:: THE DATA ::

<<<<

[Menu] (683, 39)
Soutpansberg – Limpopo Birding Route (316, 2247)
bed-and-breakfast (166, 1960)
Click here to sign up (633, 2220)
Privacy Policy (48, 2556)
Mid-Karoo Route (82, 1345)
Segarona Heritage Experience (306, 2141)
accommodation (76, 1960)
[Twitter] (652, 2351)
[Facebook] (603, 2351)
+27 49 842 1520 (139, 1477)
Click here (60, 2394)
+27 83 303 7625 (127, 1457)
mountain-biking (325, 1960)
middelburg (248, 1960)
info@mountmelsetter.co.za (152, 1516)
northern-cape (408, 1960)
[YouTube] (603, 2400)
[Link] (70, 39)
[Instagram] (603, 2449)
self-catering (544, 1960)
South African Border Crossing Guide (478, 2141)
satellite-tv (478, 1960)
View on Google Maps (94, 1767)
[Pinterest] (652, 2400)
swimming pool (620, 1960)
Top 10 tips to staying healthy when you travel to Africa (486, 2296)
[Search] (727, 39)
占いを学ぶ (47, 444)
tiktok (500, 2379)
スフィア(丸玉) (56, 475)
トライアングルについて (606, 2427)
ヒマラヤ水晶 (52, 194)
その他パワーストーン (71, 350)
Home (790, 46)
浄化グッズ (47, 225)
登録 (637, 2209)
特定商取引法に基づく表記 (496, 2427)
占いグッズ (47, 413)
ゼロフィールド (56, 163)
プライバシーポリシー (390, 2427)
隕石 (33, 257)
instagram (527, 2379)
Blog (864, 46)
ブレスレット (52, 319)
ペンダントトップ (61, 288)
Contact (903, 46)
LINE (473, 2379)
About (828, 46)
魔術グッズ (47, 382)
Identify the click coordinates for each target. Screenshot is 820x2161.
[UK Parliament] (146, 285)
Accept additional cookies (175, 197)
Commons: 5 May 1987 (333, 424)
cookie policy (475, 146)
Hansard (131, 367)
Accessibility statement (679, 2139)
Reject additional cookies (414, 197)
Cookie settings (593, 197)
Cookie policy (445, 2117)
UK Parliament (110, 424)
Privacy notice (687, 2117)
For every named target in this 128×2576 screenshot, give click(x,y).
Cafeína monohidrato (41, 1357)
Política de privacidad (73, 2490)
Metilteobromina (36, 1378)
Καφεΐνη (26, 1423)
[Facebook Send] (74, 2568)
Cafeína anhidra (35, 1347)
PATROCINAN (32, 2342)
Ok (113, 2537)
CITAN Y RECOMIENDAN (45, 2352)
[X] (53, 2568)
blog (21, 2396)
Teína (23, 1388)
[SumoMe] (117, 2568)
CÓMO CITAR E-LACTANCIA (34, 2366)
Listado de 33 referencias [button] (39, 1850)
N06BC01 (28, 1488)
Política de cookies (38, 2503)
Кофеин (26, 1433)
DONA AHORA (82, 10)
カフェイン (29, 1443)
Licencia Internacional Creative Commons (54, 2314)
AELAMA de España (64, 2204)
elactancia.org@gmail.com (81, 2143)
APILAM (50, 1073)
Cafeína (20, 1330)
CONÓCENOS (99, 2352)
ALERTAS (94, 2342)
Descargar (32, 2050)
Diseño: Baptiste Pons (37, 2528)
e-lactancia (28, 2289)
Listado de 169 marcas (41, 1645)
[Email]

>>>>

:: REQUIRED WORK ::
Every entry, from first to last, is to be reproduced exactly.

:: ANSWER SECTION ::
[Menu] (683, 39)
Soutpansberg – Limpopo Birding Route (316, 2247)
bed-and-breakfast (166, 1960)
Click here to sign up (633, 2220)
Privacy Policy (48, 2556)
Mid-Karoo Route (82, 1345)
Segarona Heritage Experience (306, 2141)
accommodation (76, 1960)
[Twitter] (652, 2351)
[Facebook] (603, 2351)
+27 49 842 1520 (139, 1477)
Click here (60, 2394)
+27 83 303 7625 (127, 1457)
mountain-biking (325, 1960)
middelburg (248, 1960)
info@mountmelsetter.co.za (152, 1516)
northern-cape (408, 1960)
[YouTube] (603, 2400)
[Link] (70, 39)
[Instagram] (603, 2449)
self-catering (544, 1960)
South African Border Crossing Guide (478, 2141)
satellite-tv (478, 1960)
View on Google Maps (94, 1767)
[Pinterest] (652, 2400)
swimming pool (620, 1960)
Top 10 tips to staying healthy when you travel to Africa (486, 2296)
[Search] (727, 39)
占いを学ぶ (47, 444)
tiktok (500, 2379)
スフィア(丸玉) (56, 475)
トライアングルについて (606, 2427)
ヒマラヤ水晶 (52, 194)
その他パワーストーン (71, 350)
Home (790, 46)
浄化グッズ (47, 225)
登録 (637, 2209)
特定商取引法に基づく表記 (496, 2427)
占いグッズ (47, 413)
ゼロフィールド (56, 163)
プライバシーポリシー (390, 2427)
隕石 (33, 257)
instagram (527, 2379)
Blog (864, 46)
ブレスレット (52, 319)
ペンダントトップ (61, 288)
Contact (903, 46)
LINE (473, 2379)
About (828, 46)
魔術グッズ (47, 382)
Identify the click coordinates for each target. Screenshot is 820x2161.
[UK Parliament] (146, 285)
Accept additional cookies (175, 197)
Commons: 5 May 1987 (333, 424)
cookie policy (475, 146)
Hansard (131, 367)
Accessibility statement (679, 2139)
Reject additional cookies (414, 197)
Cookie settings (593, 197)
Cookie policy (445, 2117)
UK Parliament (110, 424)
Privacy notice (687, 2117)
For every named target in this 128×2576 screenshot, give click(x,y).
Cafeína monohidrato (41, 1357)
Política de privacidad (73, 2490)
Metilteobromina (36, 1378)
Καφεΐνη (26, 1423)
[Facebook Send] (74, 2568)
Cafeína anhidra (35, 1347)
PATROCINAN (32, 2342)
Ok (113, 2537)
CITAN Y RECOMIENDAN (45, 2352)
[X] (53, 2568)
blog (21, 2396)
Teína (23, 1388)
[SumoMe] (117, 2568)
CÓMO CITAR E-LACTANCIA (34, 2366)
Listado de 33 referencias [button] (39, 1850)
N06BC01 (28, 1488)
Política de cookies (38, 2503)
Кофеин (26, 1433)
DONA AHORA (82, 10)
カフェイン (29, 1443)
Licencia Internacional Creative Commons (54, 2314)
AELAMA de España (64, 2204)
elactancia.org@gmail.com (81, 2143)
APILAM (50, 1073)
Cafeína (20, 1330)
CONÓCENOS (99, 2352)
ALERTAS (94, 2342)
Descargar (32, 2050)
Diseño: Baptiste Pons (37, 2528)
e-lactancia (28, 2289)
Listado de 169 marcas (41, 1645)
[Email]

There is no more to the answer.